Copy the lines below verbatim, starting with the line that contains "Given: Click the ファイルを検索 search field" and continuing through the last line of the records, and output only those lines.
>> START EXERCISE INPUT
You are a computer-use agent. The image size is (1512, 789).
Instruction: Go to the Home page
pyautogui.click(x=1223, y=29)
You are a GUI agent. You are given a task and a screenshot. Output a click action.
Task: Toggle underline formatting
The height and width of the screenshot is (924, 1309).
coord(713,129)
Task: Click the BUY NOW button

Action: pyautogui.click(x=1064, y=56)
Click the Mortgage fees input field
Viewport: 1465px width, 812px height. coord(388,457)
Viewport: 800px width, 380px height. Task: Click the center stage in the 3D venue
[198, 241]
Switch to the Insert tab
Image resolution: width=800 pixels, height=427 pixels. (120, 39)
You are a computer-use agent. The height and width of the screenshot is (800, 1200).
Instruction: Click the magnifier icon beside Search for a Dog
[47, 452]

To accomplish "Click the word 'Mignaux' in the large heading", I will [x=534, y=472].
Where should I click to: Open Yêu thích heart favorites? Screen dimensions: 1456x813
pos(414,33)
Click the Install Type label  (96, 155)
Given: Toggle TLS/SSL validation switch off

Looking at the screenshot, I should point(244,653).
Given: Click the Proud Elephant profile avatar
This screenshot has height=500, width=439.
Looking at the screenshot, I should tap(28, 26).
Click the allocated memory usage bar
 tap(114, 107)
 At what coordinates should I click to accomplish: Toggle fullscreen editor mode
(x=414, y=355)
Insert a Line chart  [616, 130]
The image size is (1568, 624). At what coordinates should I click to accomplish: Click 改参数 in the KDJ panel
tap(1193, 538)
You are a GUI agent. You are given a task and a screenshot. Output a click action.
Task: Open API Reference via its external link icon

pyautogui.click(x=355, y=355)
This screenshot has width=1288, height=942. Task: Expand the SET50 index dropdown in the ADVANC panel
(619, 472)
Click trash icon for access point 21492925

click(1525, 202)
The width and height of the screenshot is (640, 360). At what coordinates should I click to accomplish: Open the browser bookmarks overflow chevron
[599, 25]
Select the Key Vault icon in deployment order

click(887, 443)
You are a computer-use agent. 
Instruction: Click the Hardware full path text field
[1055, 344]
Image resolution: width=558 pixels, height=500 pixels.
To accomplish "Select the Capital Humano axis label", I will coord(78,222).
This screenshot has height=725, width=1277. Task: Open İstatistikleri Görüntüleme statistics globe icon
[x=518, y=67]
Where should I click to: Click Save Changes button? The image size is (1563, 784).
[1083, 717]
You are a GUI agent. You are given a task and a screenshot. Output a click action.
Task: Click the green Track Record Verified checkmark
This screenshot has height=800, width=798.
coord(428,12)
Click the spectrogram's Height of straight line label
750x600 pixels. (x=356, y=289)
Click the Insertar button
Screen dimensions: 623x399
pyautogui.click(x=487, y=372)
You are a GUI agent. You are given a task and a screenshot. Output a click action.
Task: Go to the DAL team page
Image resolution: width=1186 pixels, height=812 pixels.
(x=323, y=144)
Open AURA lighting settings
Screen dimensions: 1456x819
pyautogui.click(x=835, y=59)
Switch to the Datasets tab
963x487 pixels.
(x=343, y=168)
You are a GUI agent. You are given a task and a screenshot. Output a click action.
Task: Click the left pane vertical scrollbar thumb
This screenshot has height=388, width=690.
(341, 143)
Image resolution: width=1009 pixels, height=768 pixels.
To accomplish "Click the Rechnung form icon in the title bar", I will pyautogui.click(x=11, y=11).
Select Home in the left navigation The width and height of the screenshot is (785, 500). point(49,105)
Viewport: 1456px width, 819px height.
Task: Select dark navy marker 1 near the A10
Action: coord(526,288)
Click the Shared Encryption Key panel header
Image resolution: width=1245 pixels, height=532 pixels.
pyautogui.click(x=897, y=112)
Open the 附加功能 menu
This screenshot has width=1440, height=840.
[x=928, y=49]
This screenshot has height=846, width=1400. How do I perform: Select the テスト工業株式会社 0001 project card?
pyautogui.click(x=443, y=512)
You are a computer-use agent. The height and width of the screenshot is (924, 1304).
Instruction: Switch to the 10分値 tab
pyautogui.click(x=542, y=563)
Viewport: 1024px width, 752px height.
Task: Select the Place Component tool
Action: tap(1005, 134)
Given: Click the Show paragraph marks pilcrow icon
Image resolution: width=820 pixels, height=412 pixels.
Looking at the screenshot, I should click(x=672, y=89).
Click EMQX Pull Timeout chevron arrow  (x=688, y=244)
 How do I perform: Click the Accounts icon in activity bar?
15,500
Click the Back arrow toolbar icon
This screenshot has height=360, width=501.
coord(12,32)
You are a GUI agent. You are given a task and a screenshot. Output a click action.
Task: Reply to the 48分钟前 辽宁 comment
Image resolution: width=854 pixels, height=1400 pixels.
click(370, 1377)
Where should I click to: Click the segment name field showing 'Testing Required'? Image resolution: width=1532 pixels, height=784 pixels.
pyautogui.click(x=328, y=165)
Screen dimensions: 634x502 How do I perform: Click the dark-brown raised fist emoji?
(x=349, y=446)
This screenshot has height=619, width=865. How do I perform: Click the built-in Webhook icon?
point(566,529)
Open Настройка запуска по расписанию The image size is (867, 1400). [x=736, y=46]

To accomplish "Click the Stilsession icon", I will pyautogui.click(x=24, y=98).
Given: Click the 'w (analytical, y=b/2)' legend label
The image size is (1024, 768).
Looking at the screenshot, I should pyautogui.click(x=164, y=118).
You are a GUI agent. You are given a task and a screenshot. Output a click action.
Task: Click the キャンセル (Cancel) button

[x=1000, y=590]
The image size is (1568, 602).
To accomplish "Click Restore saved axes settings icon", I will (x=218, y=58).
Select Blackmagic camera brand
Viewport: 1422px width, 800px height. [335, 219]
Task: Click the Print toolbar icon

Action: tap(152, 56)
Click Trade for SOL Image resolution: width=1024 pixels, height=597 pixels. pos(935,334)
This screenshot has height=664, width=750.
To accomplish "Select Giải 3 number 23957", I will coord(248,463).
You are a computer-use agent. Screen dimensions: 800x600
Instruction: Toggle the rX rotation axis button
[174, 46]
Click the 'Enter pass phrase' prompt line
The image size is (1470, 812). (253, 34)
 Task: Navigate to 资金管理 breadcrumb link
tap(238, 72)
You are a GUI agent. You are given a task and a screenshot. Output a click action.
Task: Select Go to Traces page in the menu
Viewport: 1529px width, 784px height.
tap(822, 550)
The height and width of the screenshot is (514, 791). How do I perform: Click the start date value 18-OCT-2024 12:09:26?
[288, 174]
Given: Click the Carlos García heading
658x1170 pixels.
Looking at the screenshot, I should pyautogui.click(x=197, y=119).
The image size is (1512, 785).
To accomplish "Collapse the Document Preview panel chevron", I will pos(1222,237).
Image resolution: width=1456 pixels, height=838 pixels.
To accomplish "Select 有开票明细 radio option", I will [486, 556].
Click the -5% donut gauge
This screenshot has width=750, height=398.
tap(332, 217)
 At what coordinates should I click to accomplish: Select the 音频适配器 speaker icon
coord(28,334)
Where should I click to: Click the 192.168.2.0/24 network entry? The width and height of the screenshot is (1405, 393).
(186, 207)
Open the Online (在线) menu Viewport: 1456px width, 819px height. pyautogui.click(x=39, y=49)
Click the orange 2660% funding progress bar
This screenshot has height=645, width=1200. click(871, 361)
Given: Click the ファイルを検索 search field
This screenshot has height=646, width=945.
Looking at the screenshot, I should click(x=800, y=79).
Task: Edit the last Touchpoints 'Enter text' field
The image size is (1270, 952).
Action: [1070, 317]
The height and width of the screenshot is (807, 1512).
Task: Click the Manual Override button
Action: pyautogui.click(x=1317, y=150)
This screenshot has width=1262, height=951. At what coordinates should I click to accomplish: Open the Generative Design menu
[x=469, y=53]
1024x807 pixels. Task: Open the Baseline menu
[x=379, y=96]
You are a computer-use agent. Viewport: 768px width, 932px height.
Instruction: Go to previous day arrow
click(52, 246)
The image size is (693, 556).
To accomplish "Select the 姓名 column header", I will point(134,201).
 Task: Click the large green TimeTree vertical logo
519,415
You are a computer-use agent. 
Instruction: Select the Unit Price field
>> END EXERCISE INPUT
▸ FINAL ANSWER
Given: Click the ファイルを検索 search field
This screenshot has height=646, width=945.
Looking at the screenshot, I should click(x=800, y=79).
Task: Edit the last Touchpoints 'Enter text' field
The image size is (1270, 952).
Action: [1070, 317]
The height and width of the screenshot is (807, 1512).
Task: Click the Manual Override button
Action: pyautogui.click(x=1317, y=150)
This screenshot has width=1262, height=951. At what coordinates should I click to accomplish: Open the Generative Design menu
[x=469, y=53]
1024x807 pixels. Task: Open the Baseline menu
[x=379, y=96]
You are a computer-use agent. Viewport: 768px width, 932px height.
Instruction: Go to previous day arrow
click(52, 246)
The image size is (693, 556).
To accomplish "Select the 姓名 column header", I will point(134,201).
 Task: Click the large green TimeTree vertical logo
519,415
You are a computer-use agent. 
Instruction: Select the Unit Price field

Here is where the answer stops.